▸ **Work task**: From the entries that follow, pick out all lines holding "will".

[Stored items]
▼▼▼
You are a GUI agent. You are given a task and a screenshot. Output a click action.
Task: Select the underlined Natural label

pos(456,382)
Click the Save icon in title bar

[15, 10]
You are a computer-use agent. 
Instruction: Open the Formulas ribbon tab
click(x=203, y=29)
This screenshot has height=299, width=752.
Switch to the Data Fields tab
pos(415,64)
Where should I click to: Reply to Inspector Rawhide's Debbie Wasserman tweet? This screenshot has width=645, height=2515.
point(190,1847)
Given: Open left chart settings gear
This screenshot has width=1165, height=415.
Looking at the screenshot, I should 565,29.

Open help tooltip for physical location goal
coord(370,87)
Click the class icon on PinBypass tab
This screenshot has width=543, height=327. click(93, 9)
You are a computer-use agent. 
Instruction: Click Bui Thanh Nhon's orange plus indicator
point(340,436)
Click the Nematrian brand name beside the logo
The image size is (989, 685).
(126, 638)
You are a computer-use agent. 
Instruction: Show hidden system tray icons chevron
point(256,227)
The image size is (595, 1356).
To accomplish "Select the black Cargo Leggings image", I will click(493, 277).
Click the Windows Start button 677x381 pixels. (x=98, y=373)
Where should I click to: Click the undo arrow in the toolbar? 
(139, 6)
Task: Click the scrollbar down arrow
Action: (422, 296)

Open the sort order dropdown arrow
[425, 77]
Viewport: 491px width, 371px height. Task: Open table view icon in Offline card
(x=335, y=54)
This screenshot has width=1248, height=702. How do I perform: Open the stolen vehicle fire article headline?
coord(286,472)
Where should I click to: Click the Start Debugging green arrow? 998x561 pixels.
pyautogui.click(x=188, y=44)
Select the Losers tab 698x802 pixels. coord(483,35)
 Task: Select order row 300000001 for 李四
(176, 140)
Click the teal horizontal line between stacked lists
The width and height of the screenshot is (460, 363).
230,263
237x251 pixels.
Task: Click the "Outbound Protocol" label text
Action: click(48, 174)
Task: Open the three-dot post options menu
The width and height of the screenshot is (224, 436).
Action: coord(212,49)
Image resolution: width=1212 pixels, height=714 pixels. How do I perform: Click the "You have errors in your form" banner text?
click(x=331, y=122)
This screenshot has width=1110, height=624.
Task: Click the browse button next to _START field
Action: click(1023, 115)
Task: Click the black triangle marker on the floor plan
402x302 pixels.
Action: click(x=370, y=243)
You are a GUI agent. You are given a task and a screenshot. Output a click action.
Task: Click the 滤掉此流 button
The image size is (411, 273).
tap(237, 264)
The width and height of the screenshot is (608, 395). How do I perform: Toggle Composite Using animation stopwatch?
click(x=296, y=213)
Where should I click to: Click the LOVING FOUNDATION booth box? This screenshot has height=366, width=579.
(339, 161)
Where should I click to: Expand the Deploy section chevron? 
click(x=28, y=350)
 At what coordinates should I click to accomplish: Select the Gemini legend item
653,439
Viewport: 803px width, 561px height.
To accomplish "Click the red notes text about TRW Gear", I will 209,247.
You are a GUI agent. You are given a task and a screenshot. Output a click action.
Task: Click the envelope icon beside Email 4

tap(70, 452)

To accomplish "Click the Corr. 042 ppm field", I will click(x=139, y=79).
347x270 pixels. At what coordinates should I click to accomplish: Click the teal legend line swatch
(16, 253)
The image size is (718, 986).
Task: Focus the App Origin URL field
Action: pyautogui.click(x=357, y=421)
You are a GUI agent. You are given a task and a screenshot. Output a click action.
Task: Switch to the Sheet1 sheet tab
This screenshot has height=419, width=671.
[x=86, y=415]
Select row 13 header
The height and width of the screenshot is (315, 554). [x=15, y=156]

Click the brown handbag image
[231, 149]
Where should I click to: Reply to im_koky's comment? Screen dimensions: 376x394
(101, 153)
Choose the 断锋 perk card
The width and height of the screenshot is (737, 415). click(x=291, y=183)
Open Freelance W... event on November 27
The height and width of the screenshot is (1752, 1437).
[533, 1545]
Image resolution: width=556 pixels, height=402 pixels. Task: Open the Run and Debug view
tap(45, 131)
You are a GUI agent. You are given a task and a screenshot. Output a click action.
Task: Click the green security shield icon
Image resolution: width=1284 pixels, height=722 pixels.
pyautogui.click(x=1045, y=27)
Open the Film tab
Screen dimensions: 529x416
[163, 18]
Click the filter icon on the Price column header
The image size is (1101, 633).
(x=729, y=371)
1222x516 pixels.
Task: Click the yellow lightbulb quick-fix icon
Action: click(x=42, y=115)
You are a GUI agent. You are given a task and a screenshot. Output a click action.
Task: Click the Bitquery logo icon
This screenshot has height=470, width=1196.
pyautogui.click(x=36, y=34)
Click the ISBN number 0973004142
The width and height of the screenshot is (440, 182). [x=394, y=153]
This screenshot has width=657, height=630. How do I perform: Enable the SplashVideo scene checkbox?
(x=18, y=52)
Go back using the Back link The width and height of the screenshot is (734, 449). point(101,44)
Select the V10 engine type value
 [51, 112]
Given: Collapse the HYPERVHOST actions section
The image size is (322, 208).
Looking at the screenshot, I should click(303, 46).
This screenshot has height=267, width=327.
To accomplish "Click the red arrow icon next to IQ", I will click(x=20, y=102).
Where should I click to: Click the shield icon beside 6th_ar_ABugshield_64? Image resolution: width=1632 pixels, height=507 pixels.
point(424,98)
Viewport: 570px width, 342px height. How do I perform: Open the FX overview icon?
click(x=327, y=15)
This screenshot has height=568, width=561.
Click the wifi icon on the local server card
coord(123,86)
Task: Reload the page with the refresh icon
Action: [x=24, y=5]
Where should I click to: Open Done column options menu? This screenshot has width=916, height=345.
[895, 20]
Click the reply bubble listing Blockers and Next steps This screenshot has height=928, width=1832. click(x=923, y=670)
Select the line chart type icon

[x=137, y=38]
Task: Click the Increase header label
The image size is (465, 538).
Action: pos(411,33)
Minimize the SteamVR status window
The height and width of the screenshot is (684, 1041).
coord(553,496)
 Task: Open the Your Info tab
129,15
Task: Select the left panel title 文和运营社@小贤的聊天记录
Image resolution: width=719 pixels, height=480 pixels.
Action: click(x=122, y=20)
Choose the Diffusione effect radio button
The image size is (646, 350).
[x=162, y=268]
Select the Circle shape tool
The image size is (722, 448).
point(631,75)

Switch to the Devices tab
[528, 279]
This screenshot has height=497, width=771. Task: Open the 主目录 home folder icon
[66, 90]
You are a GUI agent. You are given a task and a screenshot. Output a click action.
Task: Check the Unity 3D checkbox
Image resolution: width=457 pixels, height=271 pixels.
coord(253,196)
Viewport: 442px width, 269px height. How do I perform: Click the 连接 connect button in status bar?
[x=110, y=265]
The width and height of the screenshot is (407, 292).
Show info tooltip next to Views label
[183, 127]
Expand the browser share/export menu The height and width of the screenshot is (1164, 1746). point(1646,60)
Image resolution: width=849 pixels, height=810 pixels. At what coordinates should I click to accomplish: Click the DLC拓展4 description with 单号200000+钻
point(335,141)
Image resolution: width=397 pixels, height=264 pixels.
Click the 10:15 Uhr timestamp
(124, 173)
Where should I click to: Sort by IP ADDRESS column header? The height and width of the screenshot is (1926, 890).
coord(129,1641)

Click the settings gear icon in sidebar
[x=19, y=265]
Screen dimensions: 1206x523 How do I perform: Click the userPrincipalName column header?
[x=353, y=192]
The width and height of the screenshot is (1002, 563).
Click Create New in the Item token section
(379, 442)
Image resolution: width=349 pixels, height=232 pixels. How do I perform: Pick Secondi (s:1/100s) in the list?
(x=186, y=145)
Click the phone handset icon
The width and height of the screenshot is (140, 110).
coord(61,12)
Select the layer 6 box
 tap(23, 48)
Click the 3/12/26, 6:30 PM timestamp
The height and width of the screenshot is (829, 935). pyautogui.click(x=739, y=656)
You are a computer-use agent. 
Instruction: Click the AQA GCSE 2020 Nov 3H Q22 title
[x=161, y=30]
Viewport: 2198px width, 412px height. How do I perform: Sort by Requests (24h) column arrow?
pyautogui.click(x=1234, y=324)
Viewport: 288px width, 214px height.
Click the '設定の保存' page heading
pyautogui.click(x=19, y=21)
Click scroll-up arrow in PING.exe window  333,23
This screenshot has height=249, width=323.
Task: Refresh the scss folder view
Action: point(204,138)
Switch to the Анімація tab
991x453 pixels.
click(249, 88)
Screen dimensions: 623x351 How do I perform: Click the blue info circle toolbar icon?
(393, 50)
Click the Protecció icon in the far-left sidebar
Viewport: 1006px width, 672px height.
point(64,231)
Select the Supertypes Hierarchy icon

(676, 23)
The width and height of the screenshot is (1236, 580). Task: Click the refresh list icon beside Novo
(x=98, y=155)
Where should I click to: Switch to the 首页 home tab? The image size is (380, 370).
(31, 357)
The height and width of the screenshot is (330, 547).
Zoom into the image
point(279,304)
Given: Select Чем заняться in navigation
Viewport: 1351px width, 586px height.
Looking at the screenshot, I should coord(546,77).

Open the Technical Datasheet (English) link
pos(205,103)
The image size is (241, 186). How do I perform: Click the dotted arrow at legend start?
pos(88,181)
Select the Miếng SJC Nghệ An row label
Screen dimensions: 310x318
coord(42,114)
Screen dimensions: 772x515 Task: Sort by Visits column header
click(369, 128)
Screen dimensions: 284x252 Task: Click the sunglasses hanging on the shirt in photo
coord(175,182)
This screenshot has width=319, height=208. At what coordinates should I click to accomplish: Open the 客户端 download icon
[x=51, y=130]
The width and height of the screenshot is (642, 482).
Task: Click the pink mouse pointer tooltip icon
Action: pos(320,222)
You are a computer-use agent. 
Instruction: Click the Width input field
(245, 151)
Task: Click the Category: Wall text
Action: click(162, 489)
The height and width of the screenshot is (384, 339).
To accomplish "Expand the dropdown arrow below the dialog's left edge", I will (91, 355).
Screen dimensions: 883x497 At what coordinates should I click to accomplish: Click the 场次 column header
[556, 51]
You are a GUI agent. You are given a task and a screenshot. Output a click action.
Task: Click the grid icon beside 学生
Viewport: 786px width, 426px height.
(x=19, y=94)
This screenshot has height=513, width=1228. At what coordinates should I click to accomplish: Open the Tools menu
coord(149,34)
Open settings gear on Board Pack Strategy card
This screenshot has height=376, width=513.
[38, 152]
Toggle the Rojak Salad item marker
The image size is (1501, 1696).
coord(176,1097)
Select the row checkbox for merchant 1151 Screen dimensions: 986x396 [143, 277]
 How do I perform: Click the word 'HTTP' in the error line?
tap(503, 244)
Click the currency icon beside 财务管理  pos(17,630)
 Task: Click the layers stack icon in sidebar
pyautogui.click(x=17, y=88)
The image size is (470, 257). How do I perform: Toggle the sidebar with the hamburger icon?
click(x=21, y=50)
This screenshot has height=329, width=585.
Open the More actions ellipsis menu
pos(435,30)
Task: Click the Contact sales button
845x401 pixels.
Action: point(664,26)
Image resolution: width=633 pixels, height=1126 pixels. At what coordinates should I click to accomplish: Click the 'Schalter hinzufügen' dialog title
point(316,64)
▲▲▲
▸ **Solution for this problem**:
To accomplish "Select the black Cargo Leggings image", I will click(493, 277).
To accomplish "Click the red notes text about TRW Gear", I will 209,247.
To accomplish "Click the Corr. 042 ppm field", I will click(x=139, y=79).
To accomplish "Click the red arrow icon next to IQ", I will click(x=20, y=102).
To accomplish "Expand the dropdown arrow below the dialog's left edge", I will (91, 355).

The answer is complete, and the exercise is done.